Por mucho que se diga, nadie con ojos en la cara puede tomarse en serio que la nadadora Charlotte, su cuñada triste, cuente ni de lejos con la categoría suficiente como para ejercer de rival de Carolina de Mónaco, que cumple este lunes 60 años espléndidos, a pesar de todo. La sudafricana es en el mejor de los casos y ante el público una prisionera en una jaula de oro con menos estabilidad emocional de la necesaria para reinar aunque sea como consorte decorativa y en contadas ocasiones. Su marido no ayuda.
Seis décadas después de llegar al mundo entre flashes,Carolina sabe manejar su protagonismo desde su terreno natural: portadas y actos sociales. Ha casado a sus hijos, es la abuela chic, trabaja como 'amiga de Karl Lagerfeld' y sigue dando lecciones de estilo. Pero se la ve triste, aunque no tanto como a su cuñada.

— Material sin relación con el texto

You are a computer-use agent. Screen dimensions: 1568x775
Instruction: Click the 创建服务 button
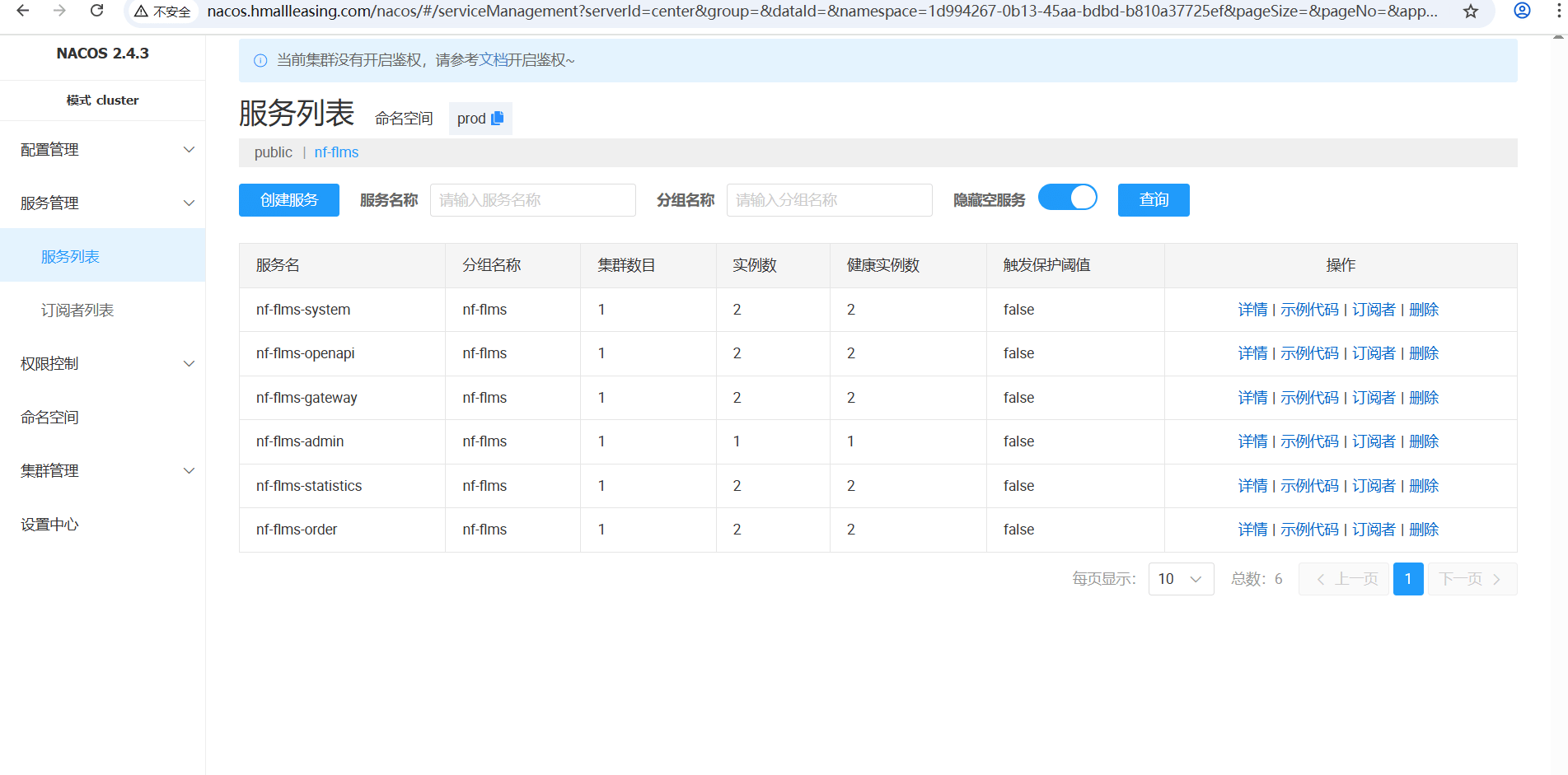coord(288,200)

Sus hijos Andrea y Pierre, tan guapos, sus matrimonios aristocráticos y prósperos, sus nietos son muy ricos... Carlota también es mamá, pero sin marido: pero ella es la heredera de Grace: bella, independiente, rebelde y capaz a la vez de saludar desde el balcón de palacio, como una muñeca de porcelana sincronizada con su madre y, Dios lo sabe, con su abuela. El mundo continúa mirando a las tres.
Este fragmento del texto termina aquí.